## Work instruction
Among the entries below, how many lines hold "give"? Only the number is wanted.

-- Opening Marker --

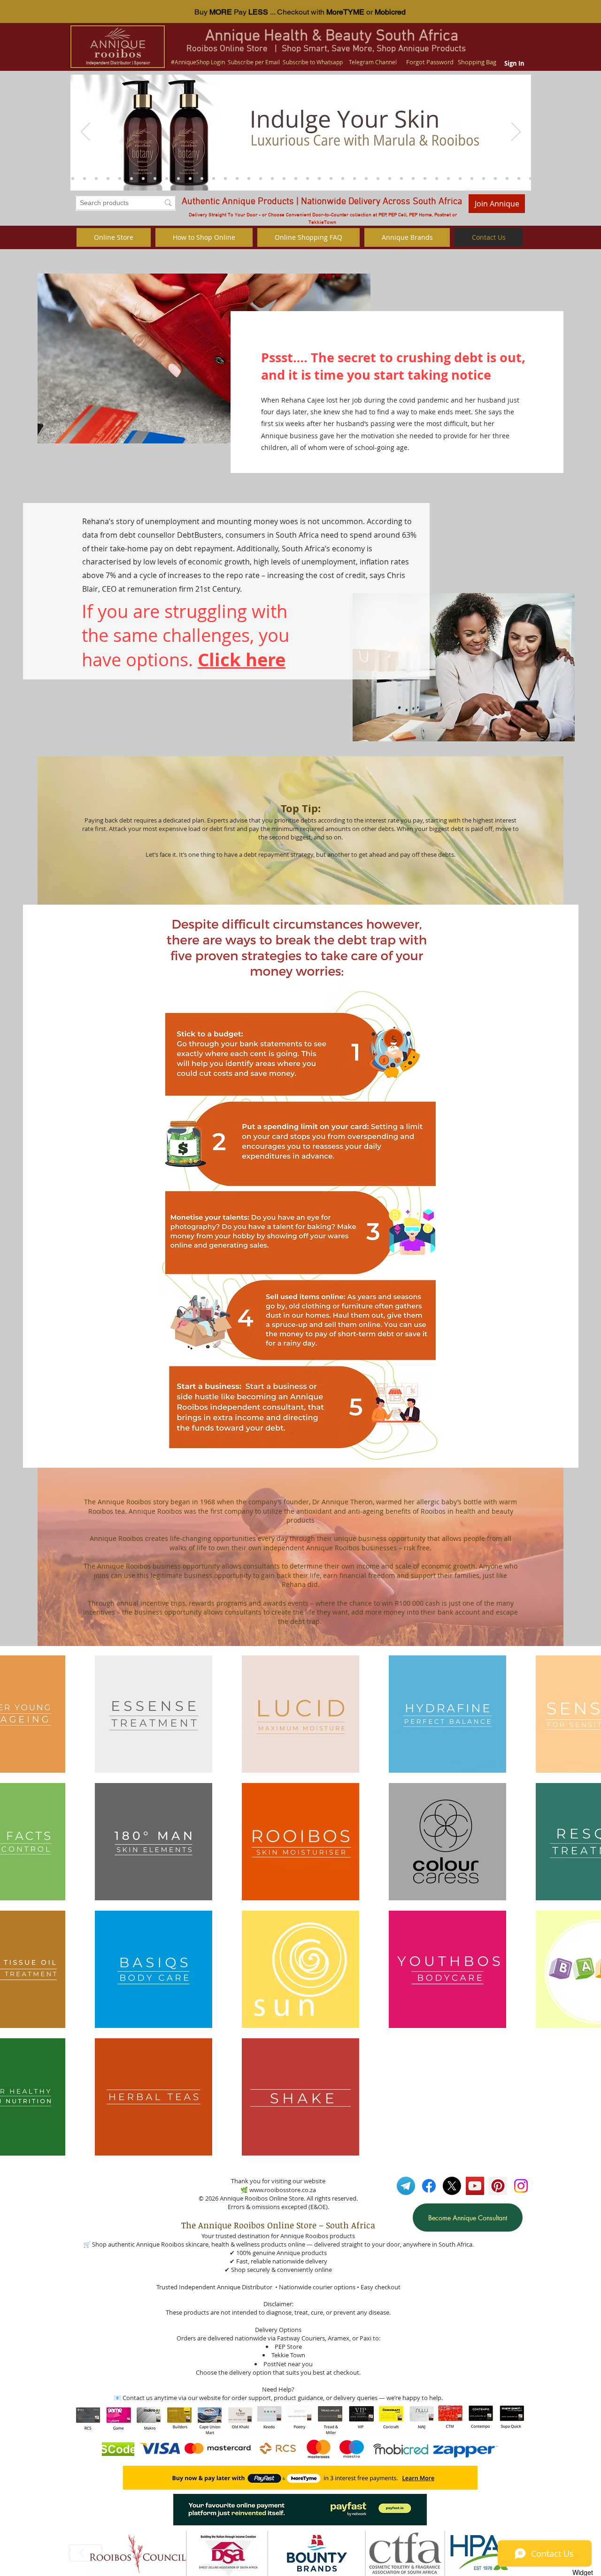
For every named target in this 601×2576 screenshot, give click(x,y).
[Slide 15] (589, 178)
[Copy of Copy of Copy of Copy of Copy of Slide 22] (401, 178)
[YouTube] (475, 2186)
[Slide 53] (72, 178)
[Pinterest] (498, 2186)
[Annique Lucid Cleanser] (190, 178)
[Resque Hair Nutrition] (178, 178)
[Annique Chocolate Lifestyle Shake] (201, 178)
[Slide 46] (131, 178)
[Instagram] (521, 2186)
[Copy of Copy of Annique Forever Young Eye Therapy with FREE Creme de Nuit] (577, 178)
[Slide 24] (471, 178)
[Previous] (85, 132)
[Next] (516, 132)
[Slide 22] (460, 178)
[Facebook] (429, 2186)
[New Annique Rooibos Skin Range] (507, 178)
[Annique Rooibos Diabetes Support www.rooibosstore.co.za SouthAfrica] (84, 178)
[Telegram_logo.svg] (406, 2186)
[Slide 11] (565, 178)
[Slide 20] (495, 178)
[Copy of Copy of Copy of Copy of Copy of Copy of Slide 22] (389, 178)
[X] (452, 2186)
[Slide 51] (25, 178)
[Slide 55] (49, 178)
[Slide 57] (37, 178)
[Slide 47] (143, 178)
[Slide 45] (119, 178)
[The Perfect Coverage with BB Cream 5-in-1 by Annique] (530, 178)
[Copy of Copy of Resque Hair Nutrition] (166, 178)
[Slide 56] (14, 178)
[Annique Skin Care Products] (518, 178)
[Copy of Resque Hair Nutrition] (155, 178)
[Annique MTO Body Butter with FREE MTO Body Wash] (554, 178)
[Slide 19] (483, 178)
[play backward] (86, 2553)
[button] (138, 2553)
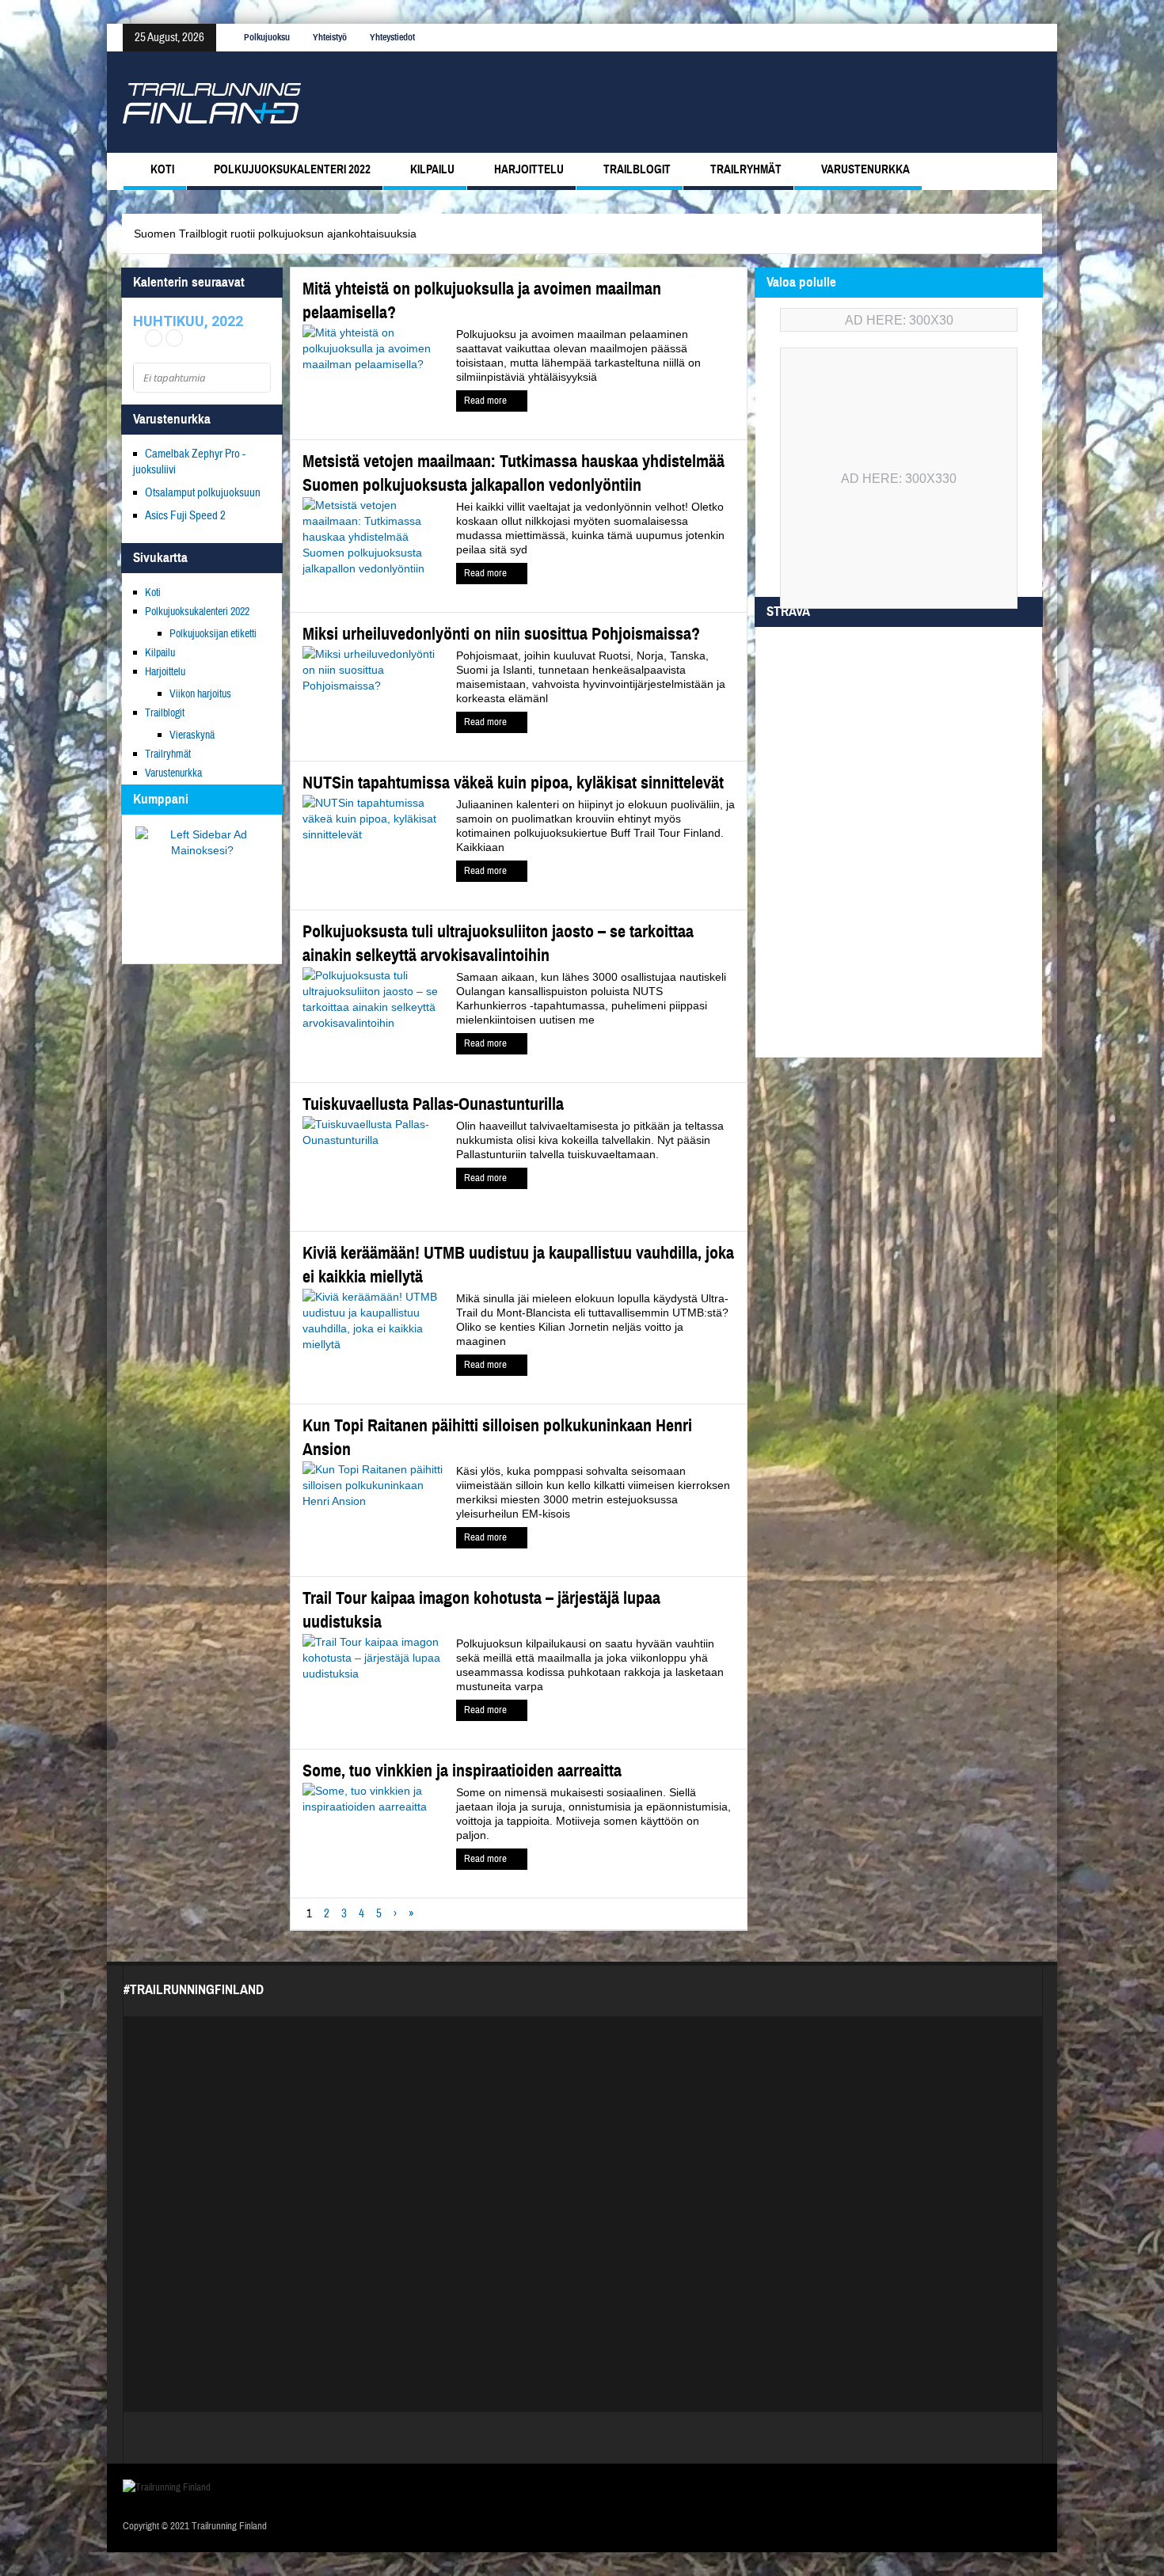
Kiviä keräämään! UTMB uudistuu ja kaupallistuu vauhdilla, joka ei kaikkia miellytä (518, 1264)
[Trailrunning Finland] (212, 102)
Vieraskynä (192, 735)
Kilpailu (432, 169)
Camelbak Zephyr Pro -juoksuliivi (189, 461)
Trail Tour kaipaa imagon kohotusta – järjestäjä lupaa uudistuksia (481, 1609)
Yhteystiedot (392, 37)
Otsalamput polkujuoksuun (203, 492)
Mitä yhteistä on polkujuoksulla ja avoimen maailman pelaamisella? (481, 300)
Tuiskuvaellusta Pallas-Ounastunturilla (433, 1104)
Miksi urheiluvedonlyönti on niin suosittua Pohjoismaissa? (501, 633)
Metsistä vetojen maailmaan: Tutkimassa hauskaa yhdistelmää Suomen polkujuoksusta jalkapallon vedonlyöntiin (513, 473)
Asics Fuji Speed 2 (185, 515)
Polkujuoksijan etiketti (213, 634)
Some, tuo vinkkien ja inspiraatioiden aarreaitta (462, 1770)
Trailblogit (637, 169)
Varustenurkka (865, 169)
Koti (162, 169)
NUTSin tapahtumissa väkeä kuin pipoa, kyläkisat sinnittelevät (513, 782)
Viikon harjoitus (200, 694)
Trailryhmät (746, 169)
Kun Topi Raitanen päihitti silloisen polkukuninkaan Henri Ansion (497, 1437)
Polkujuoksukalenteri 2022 (292, 169)
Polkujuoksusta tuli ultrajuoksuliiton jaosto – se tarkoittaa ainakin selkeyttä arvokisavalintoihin (498, 943)
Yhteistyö (330, 37)
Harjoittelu (529, 169)
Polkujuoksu (267, 37)
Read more (486, 400)
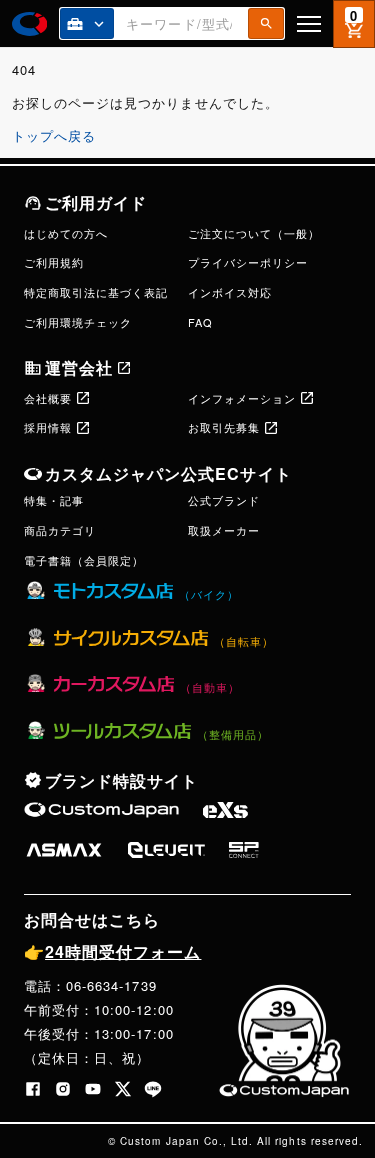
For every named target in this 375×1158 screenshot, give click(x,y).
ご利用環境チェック (78, 322)
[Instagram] (63, 1089)
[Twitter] (123, 1089)
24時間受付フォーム (112, 951)
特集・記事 (54, 500)
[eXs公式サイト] (225, 810)
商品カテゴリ (60, 530)
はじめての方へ (66, 233)
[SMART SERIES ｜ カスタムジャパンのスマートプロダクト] (101, 810)
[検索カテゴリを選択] (87, 23)
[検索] (266, 23)
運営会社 (79, 367)
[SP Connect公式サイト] (244, 850)
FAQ (200, 322)
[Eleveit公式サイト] (166, 850)
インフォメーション (242, 398)
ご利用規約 (54, 262)
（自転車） (244, 641)
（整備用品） (233, 734)
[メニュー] (309, 23)
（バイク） (209, 594)
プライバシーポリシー (248, 262)
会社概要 (48, 398)
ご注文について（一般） (254, 233)
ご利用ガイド (96, 202)
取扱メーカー (224, 530)
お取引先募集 (224, 427)
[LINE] (153, 1089)
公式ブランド (224, 500)
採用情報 (48, 427)
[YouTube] (93, 1089)
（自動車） (210, 687)
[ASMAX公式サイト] (64, 850)
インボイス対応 (230, 292)
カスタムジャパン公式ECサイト (168, 473)
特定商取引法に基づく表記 (96, 292)
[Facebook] (33, 1089)
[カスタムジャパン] (29, 24)
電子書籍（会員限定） (84, 560)
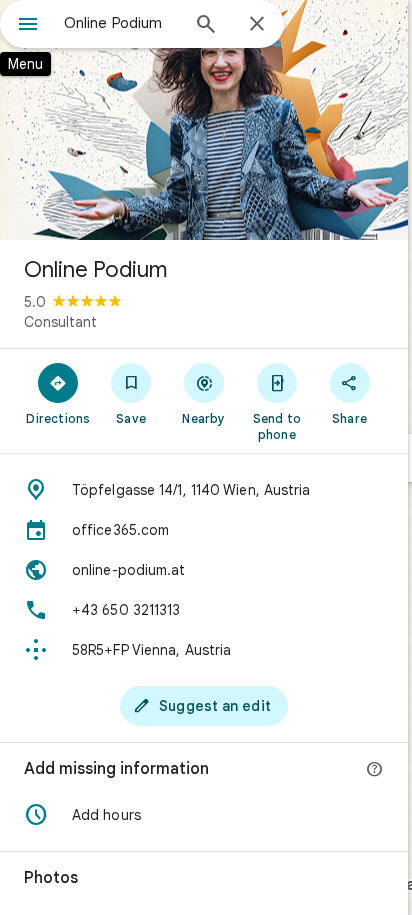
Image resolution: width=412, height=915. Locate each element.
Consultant (60, 322)
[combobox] (121, 23)
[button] (204, 815)
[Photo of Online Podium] (204, 120)
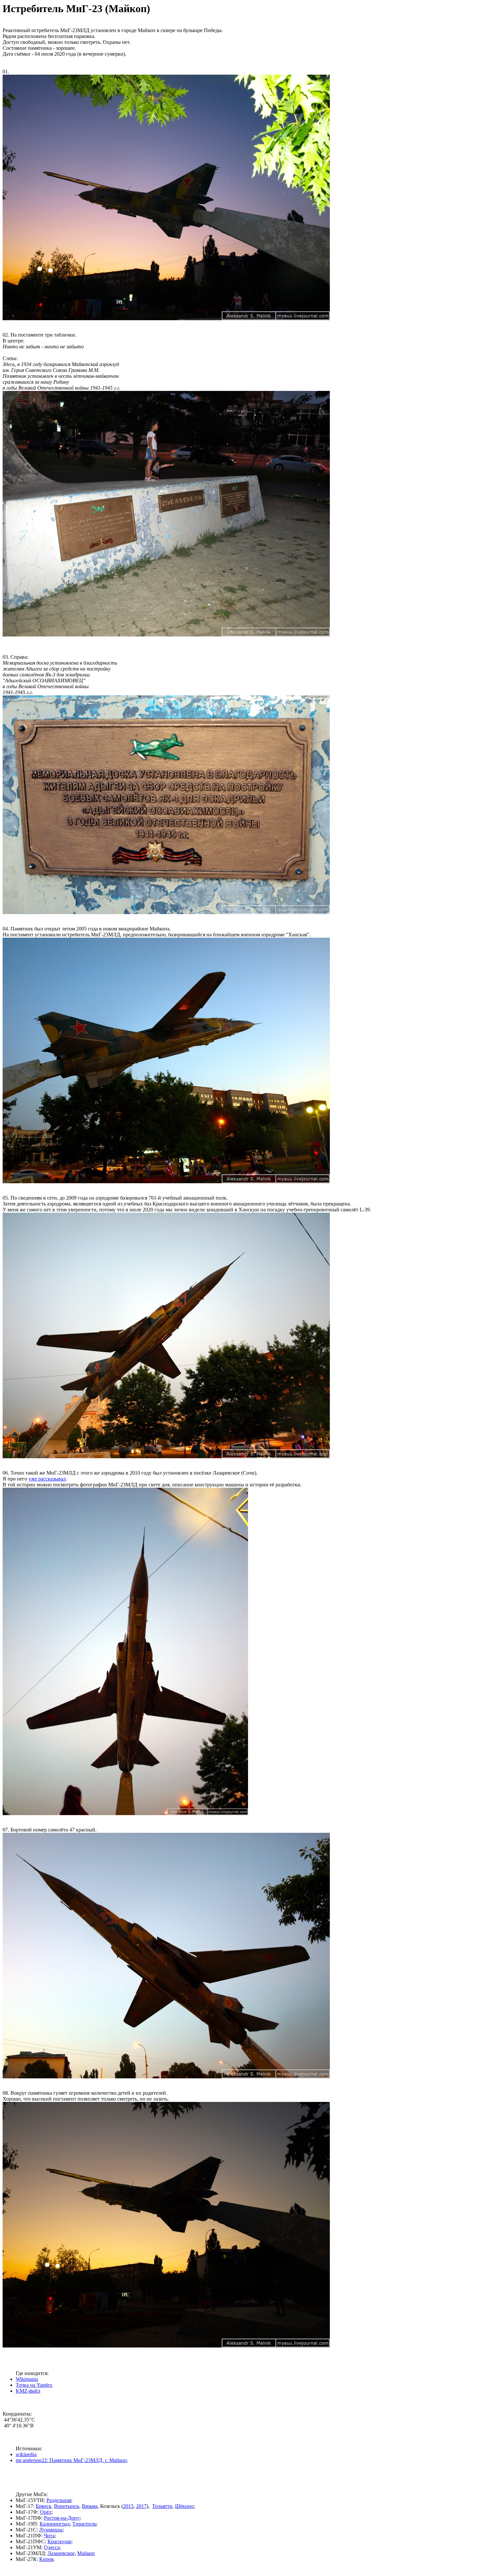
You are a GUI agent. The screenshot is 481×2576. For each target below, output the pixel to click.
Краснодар (59, 2541)
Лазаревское (61, 2553)
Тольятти (162, 2506)
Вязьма (90, 2506)
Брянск (43, 2506)
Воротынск (66, 2506)
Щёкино (184, 2506)
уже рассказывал (47, 1478)
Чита (49, 2535)
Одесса (52, 2547)
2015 (128, 2506)
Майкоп (86, 2553)
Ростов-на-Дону (62, 2518)
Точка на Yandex (34, 2385)
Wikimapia (27, 2379)
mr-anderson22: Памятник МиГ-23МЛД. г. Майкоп (71, 2460)
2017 (141, 2506)
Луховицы (50, 2529)
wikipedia (26, 2454)
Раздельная (58, 2500)
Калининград (55, 2524)
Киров (46, 2559)
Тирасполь (84, 2524)
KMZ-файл (28, 2391)
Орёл (45, 2512)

-- Closing Marker --

## Written response
2